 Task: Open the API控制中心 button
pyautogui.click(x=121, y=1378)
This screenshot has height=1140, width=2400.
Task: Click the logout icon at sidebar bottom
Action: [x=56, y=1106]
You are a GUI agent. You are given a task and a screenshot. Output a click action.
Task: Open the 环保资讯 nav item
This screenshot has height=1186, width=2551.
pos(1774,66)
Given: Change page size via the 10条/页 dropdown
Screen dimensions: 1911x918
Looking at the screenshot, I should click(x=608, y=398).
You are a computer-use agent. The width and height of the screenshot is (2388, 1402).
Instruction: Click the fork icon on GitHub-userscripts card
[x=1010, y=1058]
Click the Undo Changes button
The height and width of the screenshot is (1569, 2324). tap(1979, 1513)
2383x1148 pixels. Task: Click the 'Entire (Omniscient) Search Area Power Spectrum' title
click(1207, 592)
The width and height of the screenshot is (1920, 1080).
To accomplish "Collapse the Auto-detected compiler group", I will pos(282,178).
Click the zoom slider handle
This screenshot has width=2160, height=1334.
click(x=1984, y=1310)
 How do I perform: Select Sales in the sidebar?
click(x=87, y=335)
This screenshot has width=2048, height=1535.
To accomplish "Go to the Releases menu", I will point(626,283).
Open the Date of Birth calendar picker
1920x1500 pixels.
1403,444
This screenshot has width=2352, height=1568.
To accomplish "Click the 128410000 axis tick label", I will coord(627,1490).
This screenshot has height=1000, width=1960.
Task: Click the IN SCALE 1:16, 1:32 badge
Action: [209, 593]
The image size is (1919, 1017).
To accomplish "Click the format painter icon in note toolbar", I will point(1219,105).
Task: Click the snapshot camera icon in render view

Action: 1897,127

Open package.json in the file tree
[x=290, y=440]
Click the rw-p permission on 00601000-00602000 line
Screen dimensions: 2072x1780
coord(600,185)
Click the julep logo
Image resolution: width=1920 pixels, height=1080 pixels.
========================================================================
● **Problem description**
Please write out exactly the line containing "The image size is (1919, 1017)." and every line after it through the end of the records, nothing more.

● **Answer box**
The image size is (1919, 1017).
To accomplish "Click the format painter icon in note toolbar", I will point(1219,105).
Task: Click the snapshot camera icon in render view

Action: 1897,127

Open package.json in the file tree
[x=290, y=440]
Click the rw-p permission on 00601000-00602000 line
Screen dimensions: 2072x1780
coord(600,185)
Click the julep logo
Image resolution: width=1920 pixels, height=1080 pixels.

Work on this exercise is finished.